-- begin Data shown --

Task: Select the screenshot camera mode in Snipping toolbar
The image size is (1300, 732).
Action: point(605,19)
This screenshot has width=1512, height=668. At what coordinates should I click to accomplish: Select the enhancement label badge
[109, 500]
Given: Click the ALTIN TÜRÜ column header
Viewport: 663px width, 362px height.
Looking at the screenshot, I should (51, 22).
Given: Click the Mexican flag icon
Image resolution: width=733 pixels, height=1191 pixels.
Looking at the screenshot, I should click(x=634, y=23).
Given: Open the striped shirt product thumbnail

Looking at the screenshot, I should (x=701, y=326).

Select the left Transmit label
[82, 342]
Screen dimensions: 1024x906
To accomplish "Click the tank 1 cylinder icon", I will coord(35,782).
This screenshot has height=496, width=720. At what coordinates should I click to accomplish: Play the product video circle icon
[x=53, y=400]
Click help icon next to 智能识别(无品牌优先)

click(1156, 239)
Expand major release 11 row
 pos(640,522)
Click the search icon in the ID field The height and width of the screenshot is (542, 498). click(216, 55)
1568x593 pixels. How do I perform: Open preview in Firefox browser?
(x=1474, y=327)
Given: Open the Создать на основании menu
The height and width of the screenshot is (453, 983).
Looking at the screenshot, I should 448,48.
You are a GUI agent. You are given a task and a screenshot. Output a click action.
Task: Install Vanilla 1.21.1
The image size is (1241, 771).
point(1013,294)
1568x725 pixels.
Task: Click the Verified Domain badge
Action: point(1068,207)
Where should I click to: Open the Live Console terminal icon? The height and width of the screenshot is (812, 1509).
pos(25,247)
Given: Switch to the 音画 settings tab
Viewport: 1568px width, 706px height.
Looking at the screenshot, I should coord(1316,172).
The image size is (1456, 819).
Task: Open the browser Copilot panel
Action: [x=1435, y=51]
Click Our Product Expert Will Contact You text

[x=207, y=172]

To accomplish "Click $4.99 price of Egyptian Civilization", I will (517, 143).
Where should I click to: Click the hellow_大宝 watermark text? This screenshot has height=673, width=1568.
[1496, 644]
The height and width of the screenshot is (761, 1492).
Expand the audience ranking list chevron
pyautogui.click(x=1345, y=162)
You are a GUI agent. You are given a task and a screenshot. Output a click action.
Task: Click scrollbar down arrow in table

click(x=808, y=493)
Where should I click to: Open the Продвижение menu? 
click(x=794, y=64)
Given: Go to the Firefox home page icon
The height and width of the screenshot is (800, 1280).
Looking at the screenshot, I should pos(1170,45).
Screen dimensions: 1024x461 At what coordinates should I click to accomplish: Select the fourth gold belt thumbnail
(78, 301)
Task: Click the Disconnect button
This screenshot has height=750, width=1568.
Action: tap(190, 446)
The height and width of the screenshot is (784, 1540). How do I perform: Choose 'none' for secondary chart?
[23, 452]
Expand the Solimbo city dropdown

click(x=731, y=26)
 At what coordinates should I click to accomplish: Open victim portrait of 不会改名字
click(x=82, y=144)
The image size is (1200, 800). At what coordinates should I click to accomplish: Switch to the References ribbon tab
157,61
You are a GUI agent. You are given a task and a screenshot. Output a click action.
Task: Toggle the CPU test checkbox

-- end Data shown --

--- Task to complete ---
Please copy the material out verbatim, starting with the line that contains "Screen dimensions: 1024x906" and going on through the line that contains "pos(640,522)".

--- Solution for this task ---
Screen dimensions: 1024x906
To accomplish "Click the tank 1 cylinder icon", I will coord(35,782).
This screenshot has height=496, width=720. At what coordinates should I click to accomplish: Play the product video circle icon
[x=53, y=400]
Click help icon next to 智能识别(无品牌优先)

click(1156, 239)
Expand major release 11 row
 pos(640,522)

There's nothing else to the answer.